>>>>>

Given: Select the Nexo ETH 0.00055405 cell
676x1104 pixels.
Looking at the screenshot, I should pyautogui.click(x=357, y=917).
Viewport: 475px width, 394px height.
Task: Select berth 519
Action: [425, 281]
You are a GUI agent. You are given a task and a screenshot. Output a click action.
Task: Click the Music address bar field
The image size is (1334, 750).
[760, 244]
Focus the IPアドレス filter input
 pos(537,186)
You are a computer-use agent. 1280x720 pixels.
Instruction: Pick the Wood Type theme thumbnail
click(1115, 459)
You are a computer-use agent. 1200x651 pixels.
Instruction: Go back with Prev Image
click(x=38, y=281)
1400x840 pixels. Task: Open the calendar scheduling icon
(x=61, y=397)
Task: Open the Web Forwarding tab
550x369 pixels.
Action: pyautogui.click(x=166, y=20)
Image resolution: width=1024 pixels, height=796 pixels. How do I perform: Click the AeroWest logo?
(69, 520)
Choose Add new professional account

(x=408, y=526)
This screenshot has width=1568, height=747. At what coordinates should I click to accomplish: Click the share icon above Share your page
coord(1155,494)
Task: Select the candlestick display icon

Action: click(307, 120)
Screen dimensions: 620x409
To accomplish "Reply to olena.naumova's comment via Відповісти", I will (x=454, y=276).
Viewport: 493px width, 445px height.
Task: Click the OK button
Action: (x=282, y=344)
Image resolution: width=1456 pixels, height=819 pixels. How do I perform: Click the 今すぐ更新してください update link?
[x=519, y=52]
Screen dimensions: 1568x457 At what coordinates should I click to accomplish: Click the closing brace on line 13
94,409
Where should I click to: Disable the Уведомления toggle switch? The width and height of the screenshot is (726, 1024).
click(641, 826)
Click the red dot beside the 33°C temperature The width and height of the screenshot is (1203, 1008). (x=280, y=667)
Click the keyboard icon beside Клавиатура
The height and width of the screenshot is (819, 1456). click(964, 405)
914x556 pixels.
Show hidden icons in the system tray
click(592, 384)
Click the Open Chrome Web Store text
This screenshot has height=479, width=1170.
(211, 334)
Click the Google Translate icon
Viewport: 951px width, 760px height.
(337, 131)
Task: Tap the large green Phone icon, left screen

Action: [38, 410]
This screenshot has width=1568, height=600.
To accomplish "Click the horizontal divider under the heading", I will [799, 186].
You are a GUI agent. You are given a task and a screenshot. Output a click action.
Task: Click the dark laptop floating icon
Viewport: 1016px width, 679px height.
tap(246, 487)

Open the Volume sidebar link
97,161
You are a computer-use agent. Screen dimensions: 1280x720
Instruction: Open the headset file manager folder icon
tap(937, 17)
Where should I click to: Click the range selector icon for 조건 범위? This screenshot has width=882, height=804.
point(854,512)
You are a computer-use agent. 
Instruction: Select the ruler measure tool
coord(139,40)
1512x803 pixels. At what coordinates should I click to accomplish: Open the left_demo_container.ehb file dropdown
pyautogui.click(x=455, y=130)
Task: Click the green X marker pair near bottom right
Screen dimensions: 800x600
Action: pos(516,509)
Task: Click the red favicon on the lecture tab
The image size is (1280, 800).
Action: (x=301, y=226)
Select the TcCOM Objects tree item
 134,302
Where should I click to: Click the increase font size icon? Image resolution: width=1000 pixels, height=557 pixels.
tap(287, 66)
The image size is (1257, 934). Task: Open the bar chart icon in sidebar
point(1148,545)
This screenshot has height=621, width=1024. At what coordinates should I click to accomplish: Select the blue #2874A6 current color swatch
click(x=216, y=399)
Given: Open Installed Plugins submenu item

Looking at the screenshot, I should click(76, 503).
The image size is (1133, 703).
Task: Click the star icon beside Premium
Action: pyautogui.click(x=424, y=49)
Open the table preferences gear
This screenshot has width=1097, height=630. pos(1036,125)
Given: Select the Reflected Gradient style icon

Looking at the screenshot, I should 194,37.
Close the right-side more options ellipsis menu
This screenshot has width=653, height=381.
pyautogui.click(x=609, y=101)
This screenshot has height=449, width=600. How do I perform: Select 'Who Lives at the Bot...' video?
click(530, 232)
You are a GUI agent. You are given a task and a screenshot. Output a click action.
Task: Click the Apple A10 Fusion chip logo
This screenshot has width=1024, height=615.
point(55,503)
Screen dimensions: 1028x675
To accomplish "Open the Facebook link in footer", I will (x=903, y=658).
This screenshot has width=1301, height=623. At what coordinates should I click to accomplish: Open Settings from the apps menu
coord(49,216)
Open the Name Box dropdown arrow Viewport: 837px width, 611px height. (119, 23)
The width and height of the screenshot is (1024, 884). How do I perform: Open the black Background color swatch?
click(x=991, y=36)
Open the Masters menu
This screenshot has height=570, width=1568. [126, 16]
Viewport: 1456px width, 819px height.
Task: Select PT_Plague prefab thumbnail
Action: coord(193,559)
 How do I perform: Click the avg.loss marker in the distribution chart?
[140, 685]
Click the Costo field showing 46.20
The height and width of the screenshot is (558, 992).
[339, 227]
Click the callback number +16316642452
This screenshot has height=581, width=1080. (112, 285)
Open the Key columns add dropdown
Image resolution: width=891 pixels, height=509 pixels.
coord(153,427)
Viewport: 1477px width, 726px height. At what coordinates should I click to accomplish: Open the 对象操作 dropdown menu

<<<<<

**THE PROBLEM:** Copy all of the lines above word for word, leaving nothing out.

**WRITTEN RESPONSE:**
Given: Select the Nexo ETH 0.00055405 cell
676x1104 pixels.
Looking at the screenshot, I should pyautogui.click(x=357, y=917).
Viewport: 475px width, 394px height.
Task: Select berth 519
Action: [425, 281]
You are a GUI agent. You are given a task and a screenshot. Output a click action.
Task: Click the Music address bar field
The image size is (1334, 750).
[760, 244]
Focus the IPアドレス filter input
 pos(537,186)
You are a computer-use agent. 1280x720 pixels.
Instruction: Pick the Wood Type theme thumbnail
click(1115, 459)
You are a computer-use agent. 1200x651 pixels.
Instruction: Go back with Prev Image
click(x=38, y=281)
1400x840 pixels. Task: Open the calendar scheduling icon
(x=61, y=397)
Task: Open the Web Forwarding tab
550x369 pixels.
Action: pyautogui.click(x=166, y=20)
Image resolution: width=1024 pixels, height=796 pixels. How do I perform: Click the AeroWest logo?
(69, 520)
Choose Add new professional account

(x=408, y=526)
This screenshot has width=1568, height=747. At what coordinates should I click to accomplish: Click the share icon above Share your page
coord(1155,494)
Task: Select the candlestick display icon

Action: click(307, 120)
Screen dimensions: 620x409
To accomplish "Reply to olena.naumova's comment via Відповісти", I will (x=454, y=276).
Viewport: 493px width, 445px height.
Task: Click the OK button
Action: (x=282, y=344)
Image resolution: width=1456 pixels, height=819 pixels. How do I perform: Click the 今すぐ更新してください update link?
[x=519, y=52]
Screen dimensions: 1568x457 At what coordinates should I click to accomplish: Click the closing brace on line 13
94,409
Where should I click to: Disable the Уведомления toggle switch? The width and height of the screenshot is (726, 1024).
click(641, 826)
Click the red dot beside the 33°C temperature The width and height of the screenshot is (1203, 1008). (x=280, y=667)
Click the keyboard icon beside Клавиатура
The height and width of the screenshot is (819, 1456). click(964, 405)
914x556 pixels.
Show hidden icons in the system tray
click(592, 384)
Click the Open Chrome Web Store text
This screenshot has height=479, width=1170.
(211, 334)
Click the Google Translate icon
Viewport: 951px width, 760px height.
(337, 131)
Task: Tap the large green Phone icon, left screen

Action: [38, 410]
This screenshot has width=1568, height=600.
To accomplish "Click the horizontal divider under the heading", I will [799, 186].
You are a GUI agent. You are given a task and a screenshot. Output a click action.
Task: Click the dark laptop floating icon
Viewport: 1016px width, 679px height.
tap(246, 487)

Open the Volume sidebar link
97,161
You are a computer-use agent. Screen dimensions: 1280x720
Instruction: Open the headset file manager folder icon
tap(937, 17)
Where should I click to: Click the range selector icon for 조건 범위? This screenshot has width=882, height=804.
point(854,512)
You are a computer-use agent. 
Instruction: Select the ruler measure tool
coord(139,40)
1512x803 pixels. At what coordinates should I click to accomplish: Open the left_demo_container.ehb file dropdown
pyautogui.click(x=455, y=130)
Task: Click the green X marker pair near bottom right
Screen dimensions: 800x600
Action: pos(516,509)
Task: Click the red favicon on the lecture tab
The image size is (1280, 800).
Action: (x=301, y=226)
Select the TcCOM Objects tree item
 134,302
Where should I click to: Click the increase font size icon? Image resolution: width=1000 pixels, height=557 pixels.
tap(287, 66)
The image size is (1257, 934). Task: Open the bar chart icon in sidebar
point(1148,545)
This screenshot has height=621, width=1024. At what coordinates should I click to accomplish: Select the blue #2874A6 current color swatch
click(x=216, y=399)
Given: Open Installed Plugins submenu item

Looking at the screenshot, I should click(76, 503).
The image size is (1133, 703).
Task: Click the star icon beside Premium
Action: pyautogui.click(x=424, y=49)
Open the table preferences gear
This screenshot has width=1097, height=630. pos(1036,125)
Given: Select the Reflected Gradient style icon

Looking at the screenshot, I should 194,37.
Close the right-side more options ellipsis menu
This screenshot has width=653, height=381.
pyautogui.click(x=609, y=101)
This screenshot has height=449, width=600. How do I perform: Select 'Who Lives at the Bot...' video?
click(530, 232)
You are a GUI agent. You are given a task and a screenshot. Output a click action.
Task: Click the Apple A10 Fusion chip logo
This screenshot has width=1024, height=615.
point(55,503)
Screen dimensions: 1028x675
To accomplish "Open the Facebook link in footer", I will (x=903, y=658).
This screenshot has width=1301, height=623. At what coordinates should I click to accomplish: Open Settings from the apps menu
coord(49,216)
Open the Name Box dropdown arrow Viewport: 837px width, 611px height. (119, 23)
The width and height of the screenshot is (1024, 884). How do I perform: Open the black Background color swatch?
click(x=991, y=36)
Open the Masters menu
This screenshot has height=570, width=1568. [126, 16]
Viewport: 1456px width, 819px height.
Task: Select PT_Plague prefab thumbnail
Action: coord(193,559)
 How do I perform: Click the avg.loss marker in the distribution chart?
[140, 685]
Click the Costo field showing 46.20
The height and width of the screenshot is (558, 992).
[339, 227]
Click the callback number +16316642452
This screenshot has height=581, width=1080. (112, 285)
Open the Key columns add dropdown
Image resolution: width=891 pixels, height=509 pixels.
coord(153,427)
Viewport: 1477px width, 726px height. At what coordinates should I click to accomplish: Open the 对象操作 dropdown menu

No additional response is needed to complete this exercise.